LiteFS `promote: true` can cause data loss when scaling horizontally - seeking guidance

mayailurus · January 8, 2026, 5:49pm

Generally speaking, the litefs export / litefs import pair is the main escape hatch, although I’m surprised that the first VACUUM attempt resulted in a low-level panic, …

For clustered databases, in general, a good recovery heuristic is to make a local backup of the database (to your own development laptop/desktop) and then reduce the cluster down to a single node. Preferably, remove the ones that aren’t currently the primary. On the Fly.io platform, in particular, you’ll also want to explicitly destroy the remnant volumes, since those are prone to carry corrupt state over into your next deployment.

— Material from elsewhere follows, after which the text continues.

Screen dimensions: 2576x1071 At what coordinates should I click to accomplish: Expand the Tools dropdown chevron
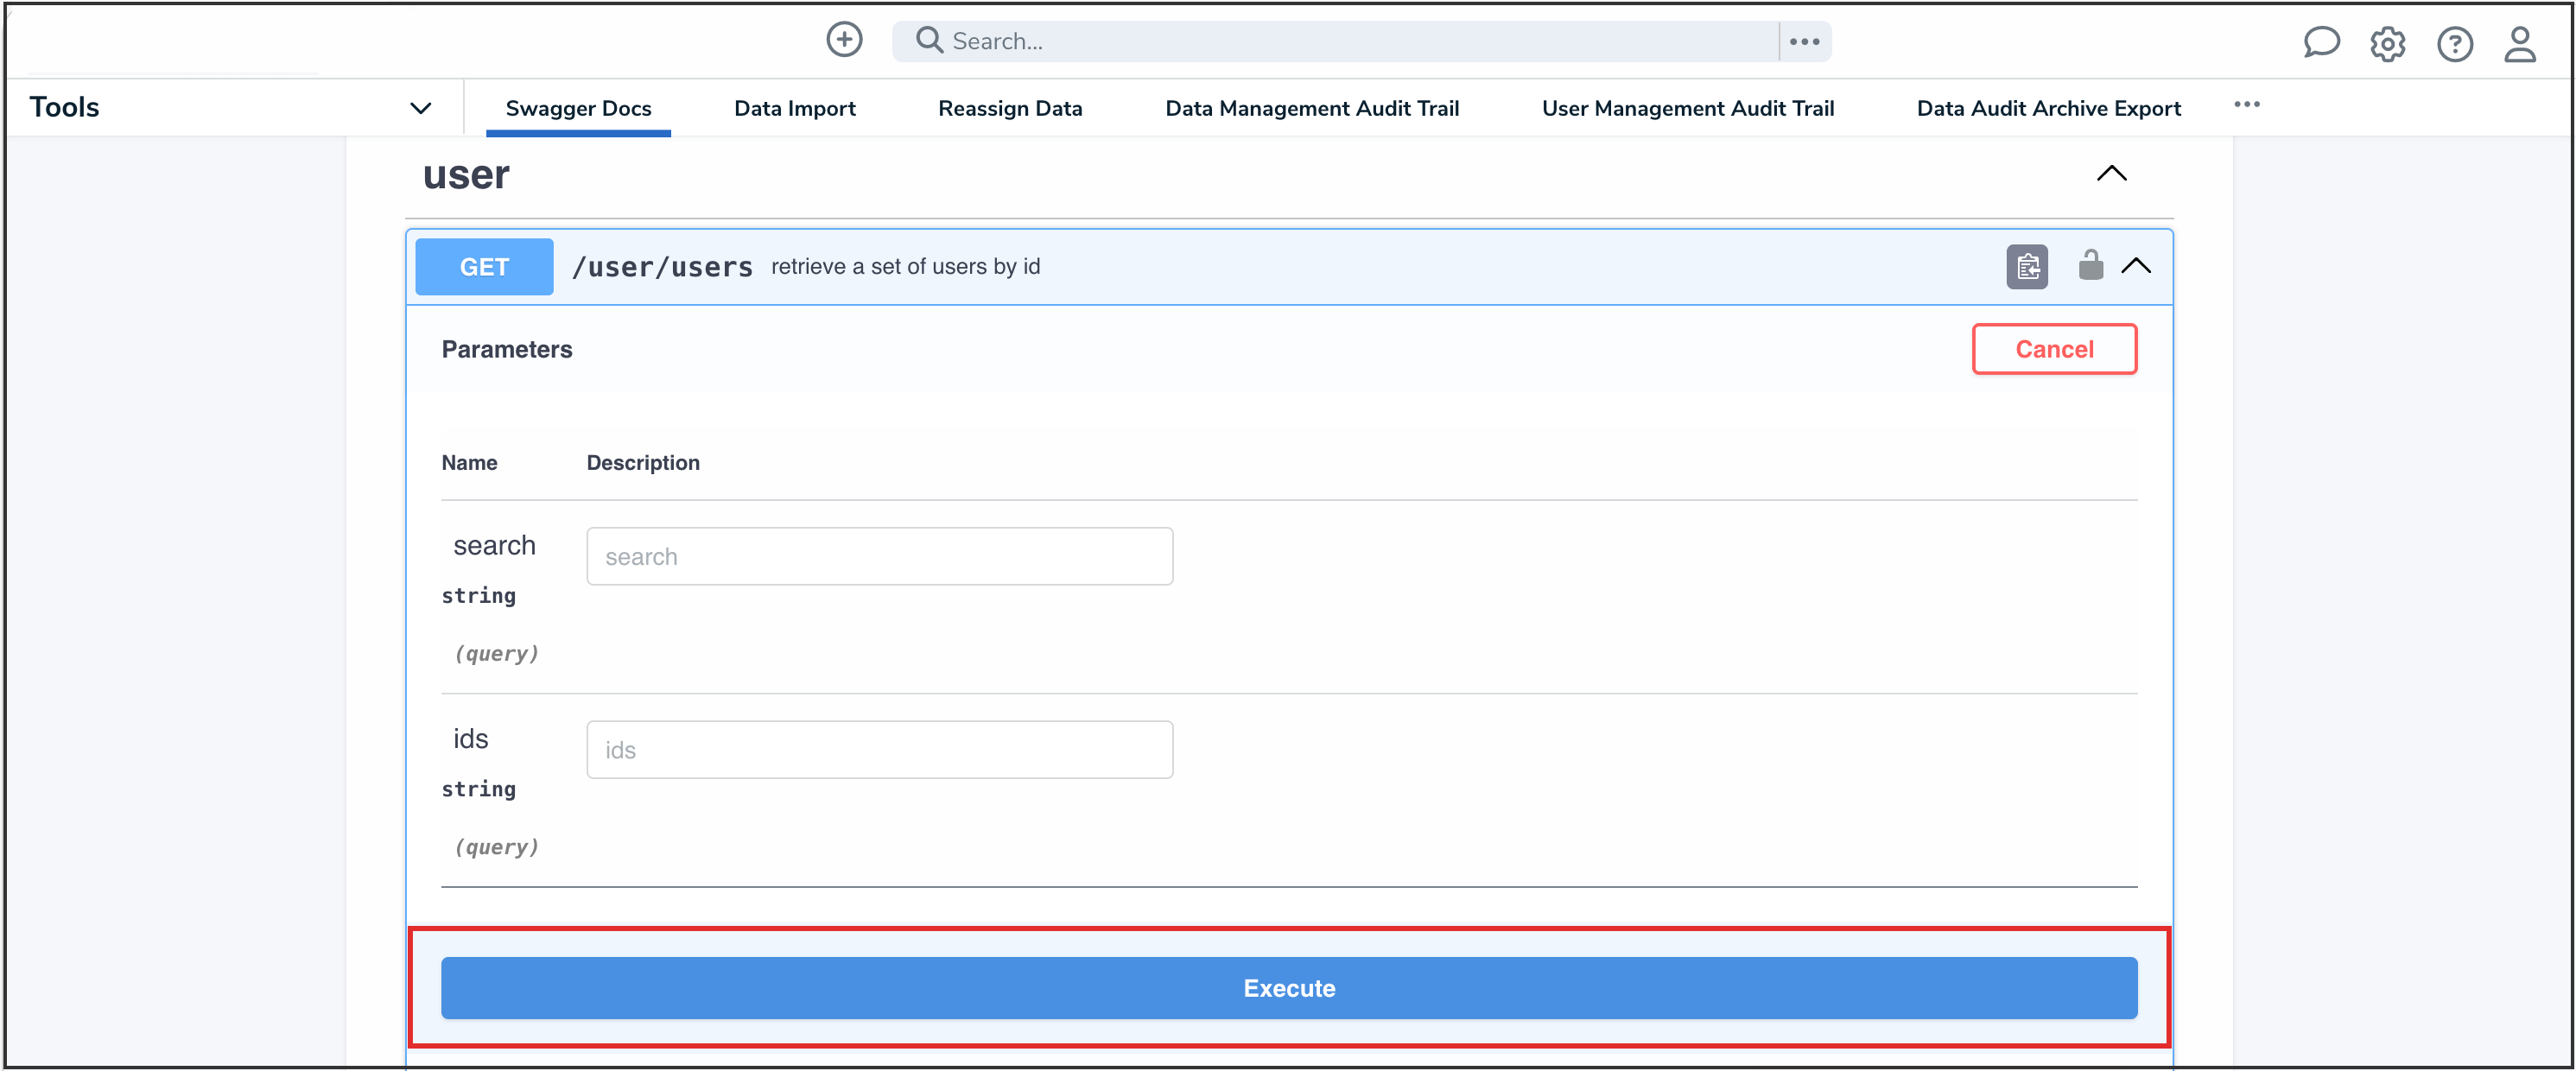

As far as I know, vacuuming on /litefs/data (the FUSE mount) is intended to be fully supported. The test suite has a dedicated test of that, if I’m reading it correctly. Perhaps this is a bug triggered only in WAL mode?

https://github.com/superfly/litefs/issues/445

A couple other thoughts/notes…

To be extra conservative, --with-new-volumes can be specified when scaling horizontally. This ensures that you don’t accidentally pick up a corrupt one next time. (By default, fly scale count will reuse any existing volumes that it finds lying around.) As a safety net, you can, moreover, request an immediate snapshot of the primary’s volume, instead of waiting for its 24h cycle to roll around.

Running out of disk space is a difficult situation for all databases… Legacy Postgres had a lot of problems with that as well, from what I’ve heard, and a guardrail was added that drops the cluster into read-only mode when it gets to 90% used (or thereabouts).